# Significant Announcement by HST - decision token



## sixtyonefourfive (21 June 2019)

HST - Decision Token

Horizon State working on massive 25-year, $1.5B project in New Zealand

Australian blockchain project Horizon State will help gather ongoing community feedback for the NZ Government’s ambitious $1.5B eastern Porirua redevelopment.

The massive 25 year long project aims to revitalise the eastern Porirua area by redeveloping 2900 state houses (with a net 150 home increase) and building around 2,000 affordable KiwiBuild and market homes

Horizon State will work with Housing New Zealand subsidiary HLC on an ongoing community engagement program that includes a variety of channels and mechanisms for research and analysis.

Horizon State (which considers itself Australian despite being headquartered in NZ) will provide the tools necessary for research, polling, and web-based community engagement.

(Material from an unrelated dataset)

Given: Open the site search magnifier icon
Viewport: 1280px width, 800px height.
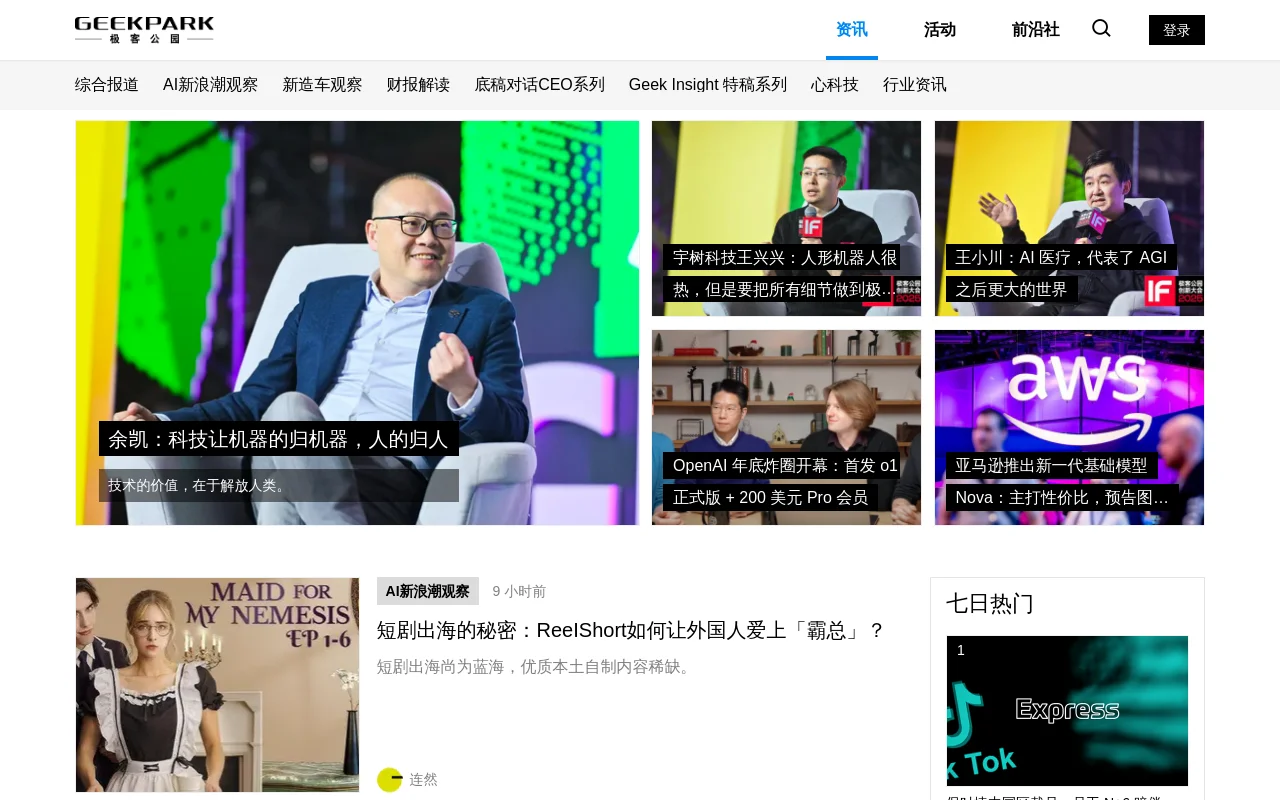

Horizon State’s tech has been deployed for half a dozen clients so far, including the South Australian Government, the REMTECH awards in Malaysia and a political party in New Zealand.

*

*
The Porirua Development will take place over a quarter of a century.

*Person to person interviews recorded on blockchain*

HLC will conduct person to person interviews with local residents, recording their thoughts and preferences securely using Horizon State products on a tablet.

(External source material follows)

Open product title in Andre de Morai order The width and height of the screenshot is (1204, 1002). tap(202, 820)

It will work closely with the Porirua City Council and the local iwi (Maori tribe) Ngāti Toa Rangatira.

The government has already promised that eligible Porirua residents will be given priority balloting when selecting who can buy KiwiBuild homes.

*Controversy over a lack of consultation*

The project has already attracted controversy in New Zealand with the the Housing Action Porirua community group complaining of a lack of consultation, the privatisation of public land and a lack of new state homes.

“There needs to be more engagement, more representation and there should’ve been community engagement prior to the base plan being made,” the group said in an open letter to Housing Minister Phil Twyford republished by the NZ Herald in late May.

*

*
Part of the city of Porirua as it is today.

*Many stakeholders make consultation hard work*

Horizon State faces a big task on that front, given there are so many different stakeholders and the area is one of the most ethically diverse in New Zealand.

It includes Pacific and Maori communities alongside Middle Eastern, Latin American and Asian groups.

HS’s platform will need to be available in multiple languages and sensitive to social and ethnic considerations.

*Old and damp homes in disrepair*

Eastern Porirua has one of the highest concentrations of public housing in the country and pockets of economic disadvantage.

Many of the homes were built in the ’60s and ’70s and are cold and damp, with many private homes also in a state of disrepair.

The Porirua Development aims to provide high quality, warm and dry housing for Housing New Zealand tenants in configurations better suited to the needs of modern tenants

Public housing will be mixed with affordable market housing, streets, parks and public open spaces will be upgraded, and educational and employment opportunities actively considered.

*PM Jacinda Ardern promised a ‘conversation’*

Announcing the project late last year Prime Minister Jacinda Ardern promised the government wanted to: “Start a conversation with the Eastern Porirua community about how to unlock the potential for social and economic growth there, and making it an even better place to live, work and raise a family.”

Announcing the engagement, Horizon State said:

“It shows faith that there is a demand for the kind of product that we are building, it highlights the many unique ways that the product can be used, and it begins to establish a relationship that could see us branching out to other engagement opportunities, like those highlighted by Rt. Hon. Jacinda Ardern.”

Source: https://micky.com.au/horizon-state-working-on-massive-25-year-1-5b-project-in-new-zealand/


----------



## verce (22 June 2019)

Avoid


----------